> Problem statement
Omit all pictures and give the records below again exactly as written.
※ ※ ※
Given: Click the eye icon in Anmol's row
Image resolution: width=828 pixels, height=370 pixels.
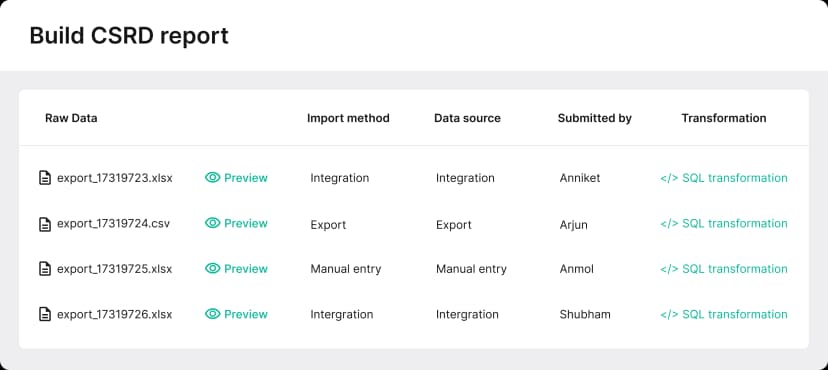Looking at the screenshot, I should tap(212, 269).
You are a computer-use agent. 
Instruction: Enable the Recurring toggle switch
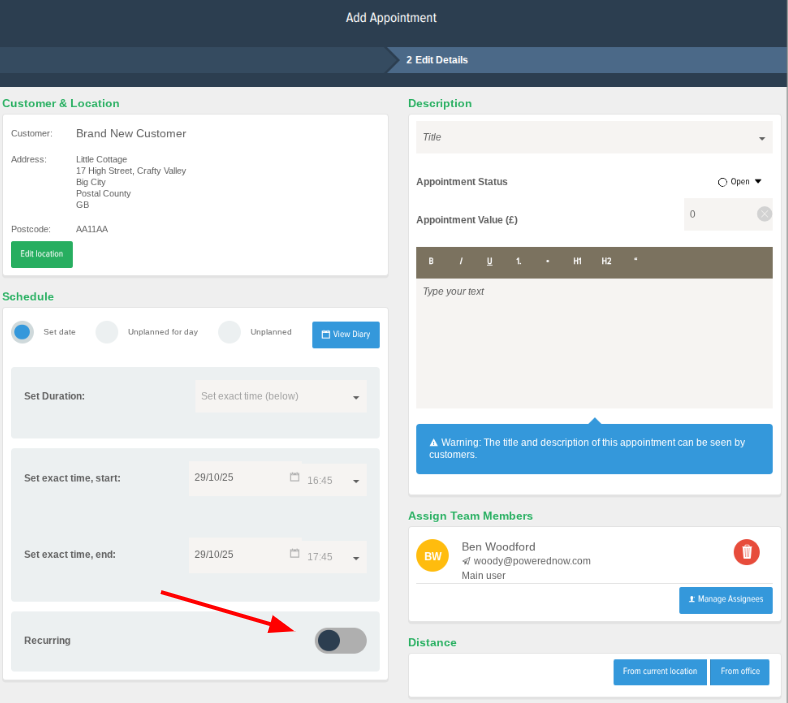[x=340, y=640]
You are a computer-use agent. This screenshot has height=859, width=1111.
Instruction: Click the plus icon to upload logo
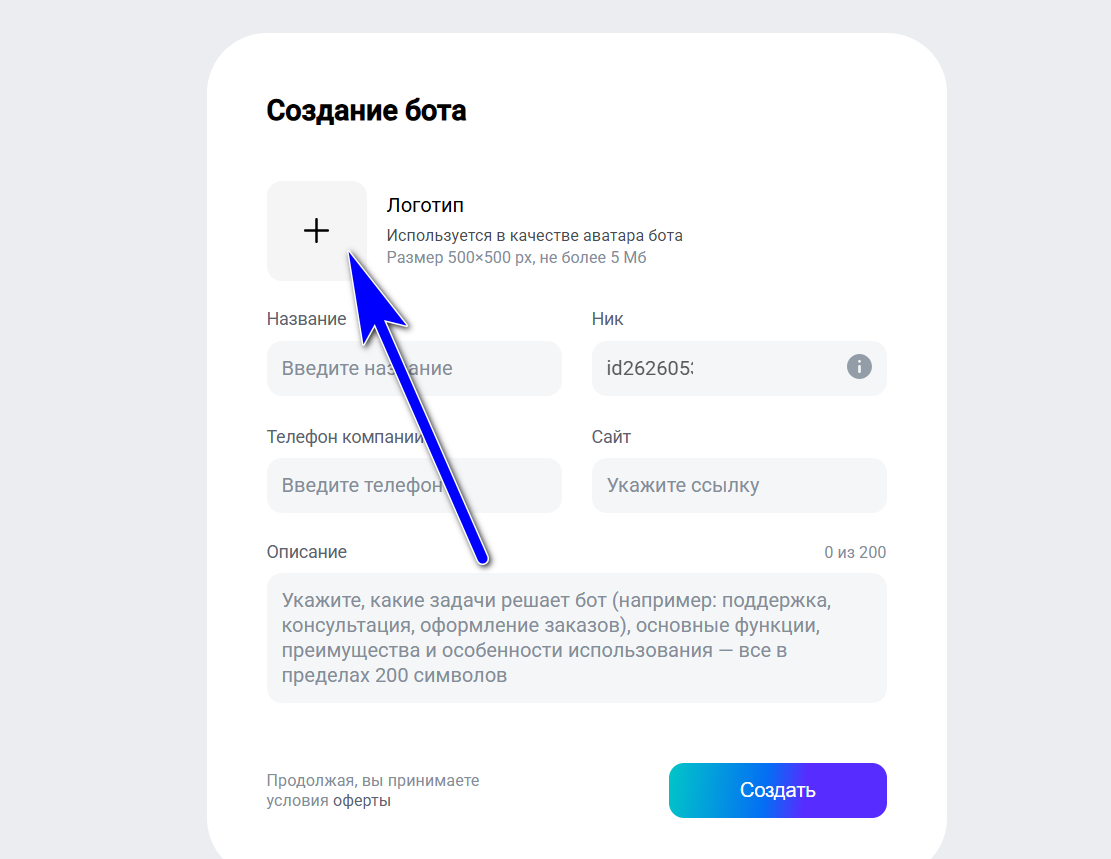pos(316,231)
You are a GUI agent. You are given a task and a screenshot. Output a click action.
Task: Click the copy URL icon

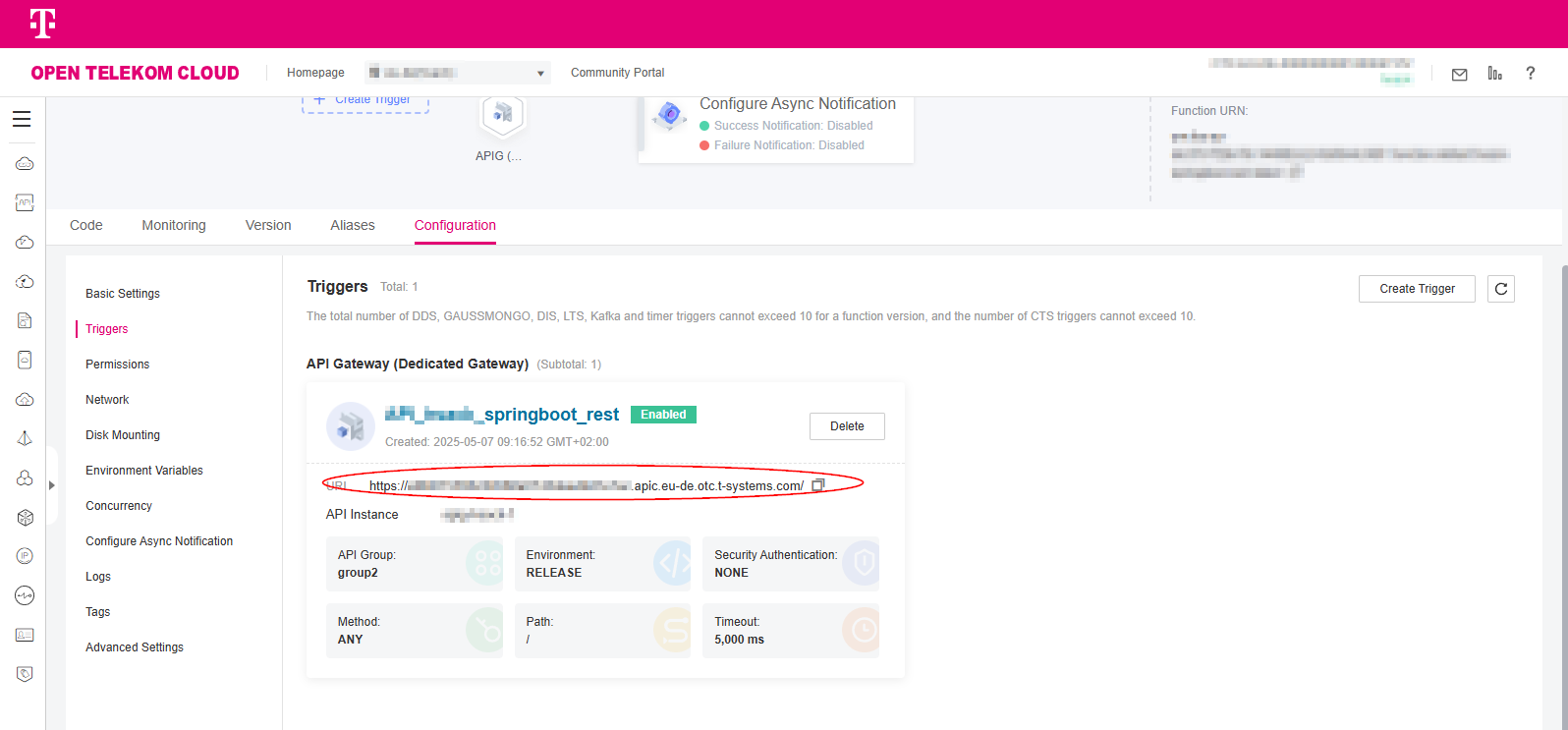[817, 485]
※ ※ ※
> Response
Given: Click the eye icon in Anmol's row
Image resolution: width=828 pixels, height=370 pixels.
Looking at the screenshot, I should tap(212, 269).
You are a computer-use agent. 
Instruction: Enable the Recurring toggle switch
[x=340, y=640]
You are a computer-use agent. This screenshot has height=859, width=1111.
Instruction: Click the plus icon to upload logo
pos(316,231)
You are a GUI agent. You are given a task and a screenshot. Output a click action.
Task: Click the copy URL icon

[817, 485]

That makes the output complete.